Cyber Incidents tracker
This table displays publicly disclosed cyber incidents.
What does the Cyber Incidents page contain?
The cyber incidents tracker contains data collected from existing public repositories regarding disclosed cyber incidents of several types and severity. All data is open source.
Six different public databases are used:
-
OT specific databases:
- TI Safe Incident Hub
- ICS STRIVE
-
General IT/OT databases:
- KonBriefing
- CISSM Cyber Attacks Database
- Hackmageddon
- European Repository of Cyber Incidents (EuRepoC)
It's important to note that the incidents in the table may appear duplicated due to the aggregation of data from multiple databases. This approach, while efficient for initial analysis, does not involve a thorough deduplication process, which can lead to some redundancy.
Victim profile dataset
This table displays the victim profile dataset with enriched data from incidents and non-incidents used for attractiveness.
What is the victim profile dataset?
This page displays different insights from the dataset built in the DICYME project for developing the Attractiveness concept. You can read about this indicator in Indicators > Attractiveness.
We have built a dataset that contains targeted entities that appear in public databases where confirmed cyber incident victims are reported. These databases are the European Repository of Cyber Incidents (EuRepoC), Hackmageddon, Jam Cyber, TI Safe Incident Hub, KonBriefing, CISSM Cyber Attacks Database, and ICS STRIVE. We complete the dataset with similar entities that have not reported incidents. For the incidents, they can be one of the following four categories:
- Data breach: a threat to confidentiality.

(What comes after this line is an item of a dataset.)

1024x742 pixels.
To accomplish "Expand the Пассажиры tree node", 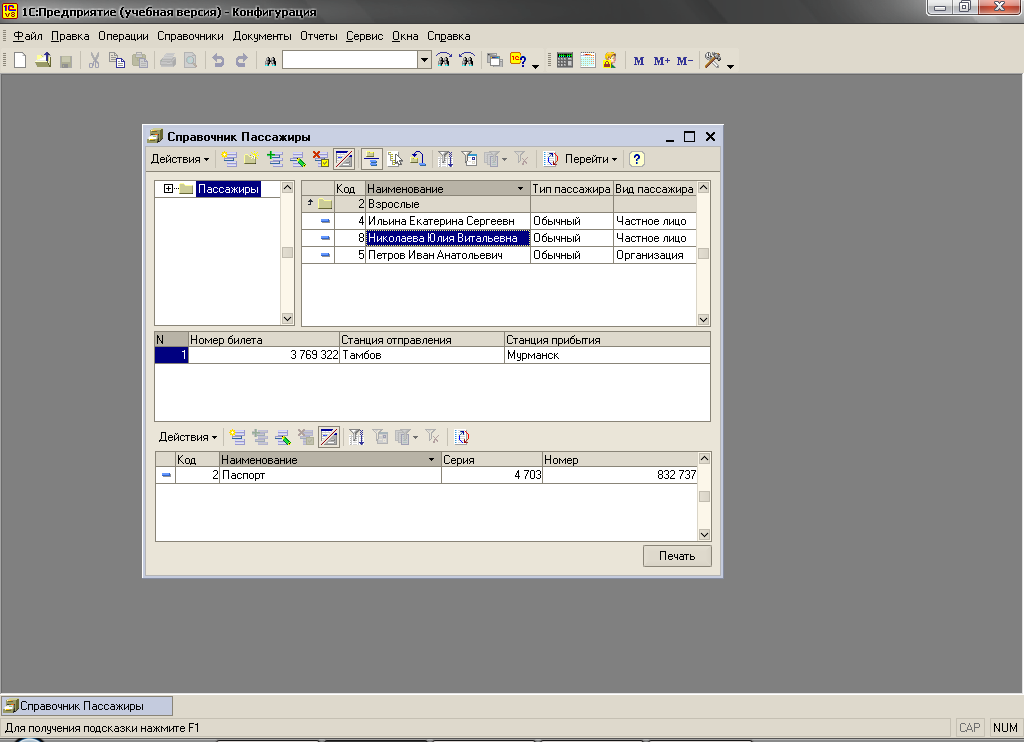I will pyautogui.click(x=169, y=189).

- Destruction: a threat to integrity.
- Denial of service: a threat to availability.
- Ransomware: a potential threat to confidentiality, integrity, and availability.

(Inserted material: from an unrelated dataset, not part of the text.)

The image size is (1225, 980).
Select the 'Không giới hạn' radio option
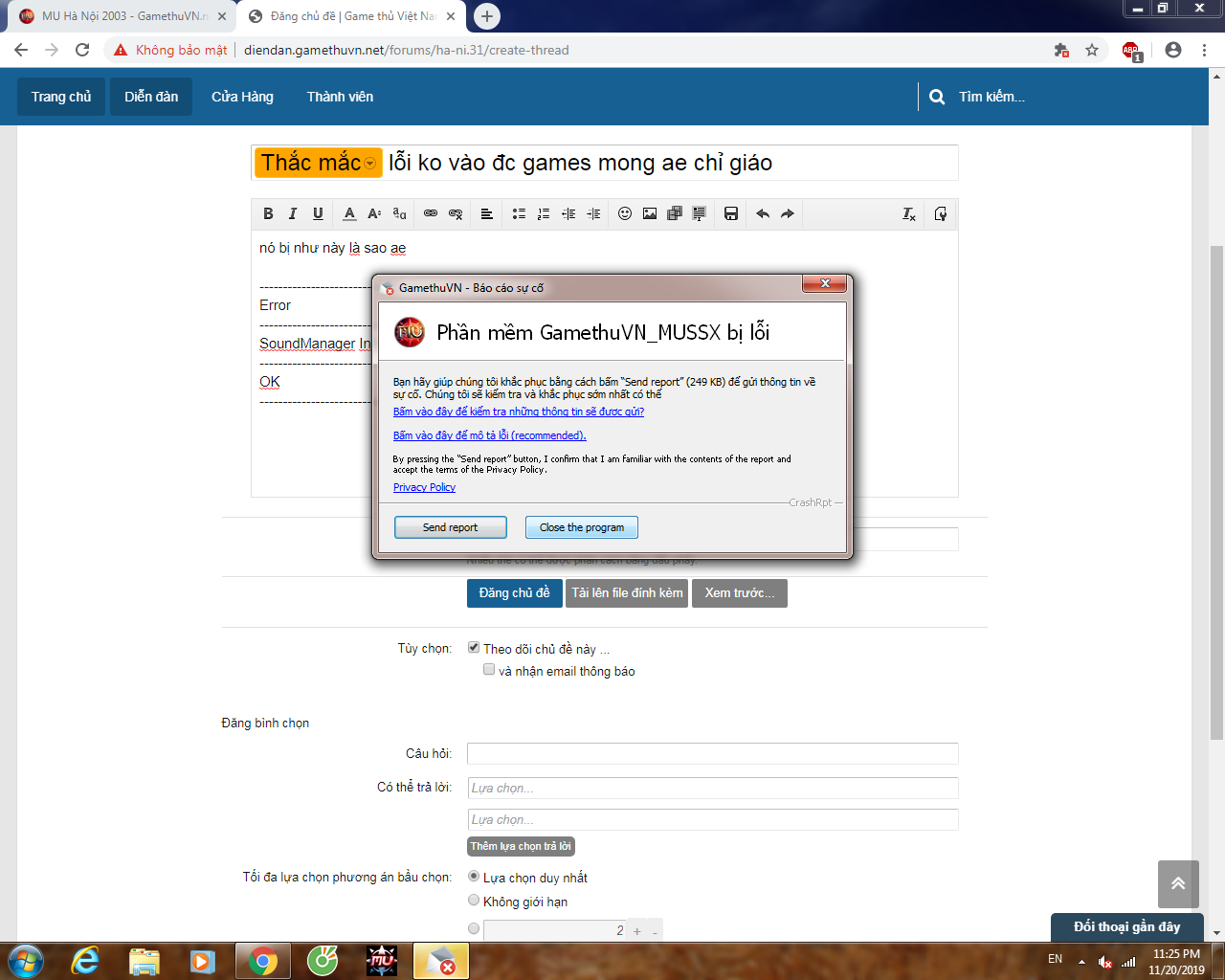click(474, 901)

Which data makes up the dataset?
For each incident or non-incident, we have collected its date, the entity name and the incident type, if so. We have also collected the following information about the entity, divided in three groups:
-
Basal attractiveness: an entity may more attractive to an adversary mainly based on its static features, also called firmographic data.
- Country: headquarters location based on country.
- Category: entity sector provided by RocketReach tool.
- Revenue: annual billing of the entity (USD).
- Earnings: annual profit of the entity (USD).
- Publicly traded: whether it is listed on the stock exchange (true/false).
- Employees: size of the entity regarding the number of employees.
- Profitable: whether it is for-profit (true/false).
-
Online reputation: an entity may be more attractive to an adversary based on its online reputation, defined as the result of what users, customers, or employees write, communicate, and share anywhere on the Internet based on their perceptions and experiences at any moment of their relationship, direct or indirect, with the entity.
The value of Online reputation is dynamic and comes from a formula that takes into account both the Interactions and Reach of each mention of the entity in social media and social networks.
-
Victimisation: an entity may be more attractive to an adversary if it is often mentioned in underground forums or specific dark websites, or perceived as an approachable victim. Additionally, the entity may become more attractive if there are public data breaches. It's made up of two different concepts:
- Critic Info: number of direct mentions in dark web leaks.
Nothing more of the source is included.